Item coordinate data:
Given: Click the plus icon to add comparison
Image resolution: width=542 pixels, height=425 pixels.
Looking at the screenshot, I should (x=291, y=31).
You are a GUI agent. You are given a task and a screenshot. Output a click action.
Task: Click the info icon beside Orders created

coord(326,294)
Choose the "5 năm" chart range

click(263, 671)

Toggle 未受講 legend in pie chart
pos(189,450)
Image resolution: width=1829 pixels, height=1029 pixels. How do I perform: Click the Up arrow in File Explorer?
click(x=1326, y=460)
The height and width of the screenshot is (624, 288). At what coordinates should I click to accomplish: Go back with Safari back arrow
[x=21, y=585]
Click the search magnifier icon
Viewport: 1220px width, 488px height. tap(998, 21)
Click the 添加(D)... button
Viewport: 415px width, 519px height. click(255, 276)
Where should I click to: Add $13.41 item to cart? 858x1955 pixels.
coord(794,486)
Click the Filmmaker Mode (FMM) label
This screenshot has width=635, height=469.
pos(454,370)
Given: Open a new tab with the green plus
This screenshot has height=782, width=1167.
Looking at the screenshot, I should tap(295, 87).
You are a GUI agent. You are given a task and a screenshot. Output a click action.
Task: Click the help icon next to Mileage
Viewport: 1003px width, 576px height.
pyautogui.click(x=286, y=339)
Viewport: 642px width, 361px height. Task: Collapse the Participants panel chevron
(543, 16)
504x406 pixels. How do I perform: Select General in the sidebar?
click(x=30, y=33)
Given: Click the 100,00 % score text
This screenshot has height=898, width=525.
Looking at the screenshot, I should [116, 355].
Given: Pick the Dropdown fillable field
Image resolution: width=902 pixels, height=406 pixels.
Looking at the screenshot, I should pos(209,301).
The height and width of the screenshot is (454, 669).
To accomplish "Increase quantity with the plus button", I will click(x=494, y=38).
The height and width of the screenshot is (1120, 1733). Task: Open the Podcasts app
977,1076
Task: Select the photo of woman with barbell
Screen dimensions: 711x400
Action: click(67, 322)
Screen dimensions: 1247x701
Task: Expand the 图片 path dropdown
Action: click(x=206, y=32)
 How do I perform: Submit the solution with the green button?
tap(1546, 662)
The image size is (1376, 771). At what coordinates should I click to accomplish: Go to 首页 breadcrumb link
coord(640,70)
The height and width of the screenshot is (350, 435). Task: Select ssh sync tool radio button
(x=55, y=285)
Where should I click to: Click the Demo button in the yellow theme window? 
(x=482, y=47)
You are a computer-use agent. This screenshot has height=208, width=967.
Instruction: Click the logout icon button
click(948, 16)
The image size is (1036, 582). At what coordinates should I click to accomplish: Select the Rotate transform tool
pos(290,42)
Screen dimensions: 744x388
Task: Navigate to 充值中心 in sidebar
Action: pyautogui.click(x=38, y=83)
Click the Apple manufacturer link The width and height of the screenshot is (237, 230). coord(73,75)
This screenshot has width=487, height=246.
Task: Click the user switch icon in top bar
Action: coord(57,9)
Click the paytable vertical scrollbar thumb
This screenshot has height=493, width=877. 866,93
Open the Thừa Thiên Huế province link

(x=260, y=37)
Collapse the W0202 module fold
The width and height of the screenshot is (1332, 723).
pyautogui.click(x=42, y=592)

SET PROBLEM
Locate each line in the records above that contains the word "icon", and copy those lines.

SOLUTION
Given: Click the plus icon to add comparison
Task: Click the info icon beside Orders created
Click the search magnifier icon
Task: Click the help icon next to Mileage
Instruction: Click the logout icon button
Task: Click the user switch icon in top bar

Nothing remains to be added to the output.